Starring Ryan Gosling and Emily Blunt, and with references to actors reputed to do all their own stunts, The Fall Guy gives us some of the experience of those who roll with the punches but never show their faces on screen.
When your job is to take bruising punishment, fighting, falling, crashing, and burning on set every day, because you’re good at doing it without attracting serious injury, maybe you can become too blasé about the possibility of its going really wrong. When a serious wrong finally strikes Colt Seavers (Ryan Gosling), hospitalising him for months, it also wounds his confidence in his abilities and his worth to actress Jody Moreno (Emily Blunt).
Having disappeared from view for 18 months, Colt receives a call from an old acquaintance, film producer Gail (Hannah Waddingham), asking him to help save Jody’s new career as a first-time film director.

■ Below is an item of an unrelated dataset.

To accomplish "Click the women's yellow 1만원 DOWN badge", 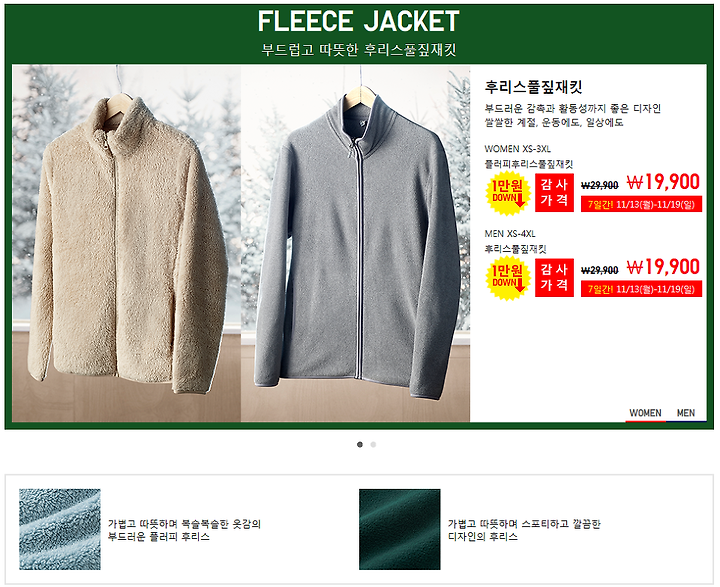I will point(508,193).
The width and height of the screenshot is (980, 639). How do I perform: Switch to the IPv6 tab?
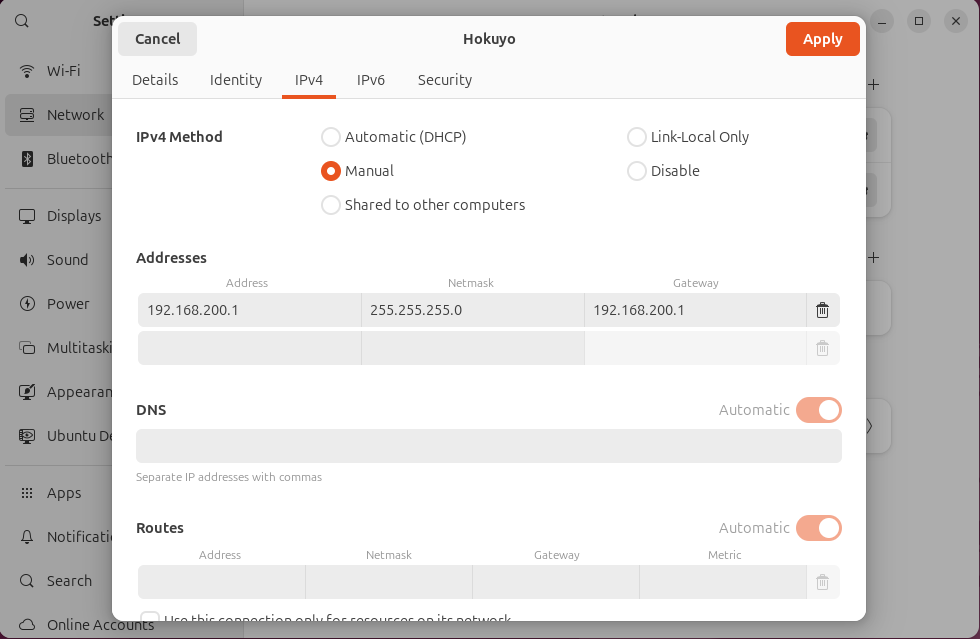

And then… the actor for whom Colt stunt-doubles, the world-famous Tom Ryder (Aaron Taylor-Johnson), goes missing before completion of shooting, and Gail sets Colt to find him and bring him back on set — with life-threatening results as Colt gets tangled up with Ryder’s villainous friends.
With appearances by Teresa Palmer and Stephanie Hsu, and even an extra layer of self-reference with the appearance of Lee Majors, who played Colt Leavers in the 1981 television series “The Fall Guy”, The Fall Guy offers plenty of nice one-liners if you’re fast enough. But there’s a lot to focus on. A nonstop symphony of action, comedy, romance, intrigue, action, and comedy, The Fall Guy offers belly laughs throughout.
The role of Jody Moreno offers a refreshing on-screen personality for Blunt, and Gosling is in his element as Colt, the intrepid action man who hides a heart of butter. The plot drops a couple of stitches, including Jody’s apparent indifference to the reasons for Colt’s long disappearance. And you know that it’ll end well. That aside, the storyline is largely unpredictable, and the entire film is vastly entertaining, interspersing action and self-referential movie tropes with great gags and genuine emotion, especially from Goslling.
As an extra tick for this film paying homage to stunt performers and giving several stunt performers named roles, stuntman Logan Holladay earned a place in the Guinness Book of World Records for most cannon rolls after, doubling for Gosling, he rolled a car eight and a half times.